Paris in Love (45 page)

Read Paris in Love Online

Authors: Eloisa James

I have a lot to do. Revisions for an academic article are due back at the end of this month. I have a column due to the Barnes & Noble Review website addressing five novels. I’ve promised my editor the first hundred pages of my “Beauty and the Beast” romance, and told my university that I would finish my academic book by June. So I spent the day working on a novella for which I have no contract, no publisher, and no deadline. Alessandro rolled his eyes.

The Petit Palais is offering an Yves Saint Laurent retrospective, so my cousin Laura and I waited in line to see it. I had no idea that YSL popularized the pantsuit, having decided that women ought to stand shoulder to shoulder with men in the boardroom. Or that said pantsuit (perkily pinstriped and worn with a tie) created such a furor. Apparently a socialite, barred entry to a restaurant in New York City because she was in pants, stripped off the trousers and sauntered in wearing only the jacket.

I am particularly fascinated by the Yves Saint Laurent collections in which he appropriated motifs from art. He created a dress using Mondrian’s boxy color squares, and a Van Gogh “irises” jacket that must have required weeks and weeks of embroidering beads, sequins, and tiny ribbons to re-create the painting. Laura and I agreed that it was exquisite, though we weren’t sure on what occasion one would wear it. “It’s my birthday, and I’m wearing a Van Gogh”?

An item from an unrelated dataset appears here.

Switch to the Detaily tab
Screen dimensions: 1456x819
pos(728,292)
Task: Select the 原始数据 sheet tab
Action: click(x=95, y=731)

My favorite part of the Yves Saint Laurent exhibition was a towering wall displaying each and every tuxedo he designed in his long career. He was twenty-two when he presented his first collection, in 1958, and it was interesting to see the fifties evolve to the hipster sixties, shoulder pads swell for the eighties, slinky silk appearing in the nineties. Even better: the wall sign informing us that the tuxedos were meant to be “worn with bear skin.” I always thought fur beat naked flesh.

Alessandro reported today that Florent is much more in love with his colleague Pauline than he ever was with the Italian waitress. “After all, they can talk to each other,” he said. “That’s important, don’t you think?” It’s generally agreed that communication is an essential part of a relationship, yes.

A string of pet shops occupies a couple of blocks along the Seine. Oddly enough, we have visited every shop on two occasions, and haven’t seen a single poodle. As in Italy, chipmunks are popular pets. They look (to me) quite dismal, but perhaps Brazilians seeing
parrots in cages rather than flashing through trees feel the same.

Yesterday Anna burst into tears at bedtime, saying she had no friends, no one laughed at her jokes, and that she was failing school (her report card indicates otherwise). I pulled out a Gryffindor key chain I had been saving for just such an emergency, and she cheered up while telling me why she was definitely a Gryffindor and not a Slytherin.

In the apartment above us, workers are prying up the original 1760s floorboards only to replace the same boards in such a way that they won’t squeak. It was a bad day for us when each board shrieked from its place. But in quieter moments, I hear workmen singing, sometimes Portuguese love songs and sometimes the Muslim call to prayer.

Paris is in bloom! Early this morning I walked down boulevard des Invalides. Flowering trees from the Invalides park were hanging over railings, first one with ruby red buds, and then another with fluffy pale pink blossoms, touched with white, as if sprinkled with icing sugar.

This morning as we entered church, a worthy Frenchman with a huge gray mustache looked meaningfully at Luca’s uncombed and wildly curly hair. Once inside, I realized that no other parent had managed to corral anyone over eight, and I couldn’t help
thinking that the mustachioed gentleman should come over one Sunday early and try to pry a fifteen-year-old out of bed. I have given up elegance in exchange for attendance.

We have friends visiting from Los Angeles, two artists and their six-year-old daughter, Phoebe. Proud that we could boast near-California-like sunshine on Sunday, we wandered about the markets, and Phoebe bought a bag of French guinea pig food to bring home to her classroom pet, Roxie. Showing true Parisian flair, it’s colored like the rainbow. We had a great time at the bird market on Île-de-la-Cité talking to wildly intelligent parrots, until disaster: a box of baby bunnies, tiny bundles of soft fur with sweet floppy ears and pink noses. Phoebe and Anna were both overwhelmed by desire. I explained that, without passports, these bunnies couldn’t become U.S. citizens. Showing an early aptitude for a life of crime, Anna pointed out she could hide one in her pocket. “Or my pants,” she added.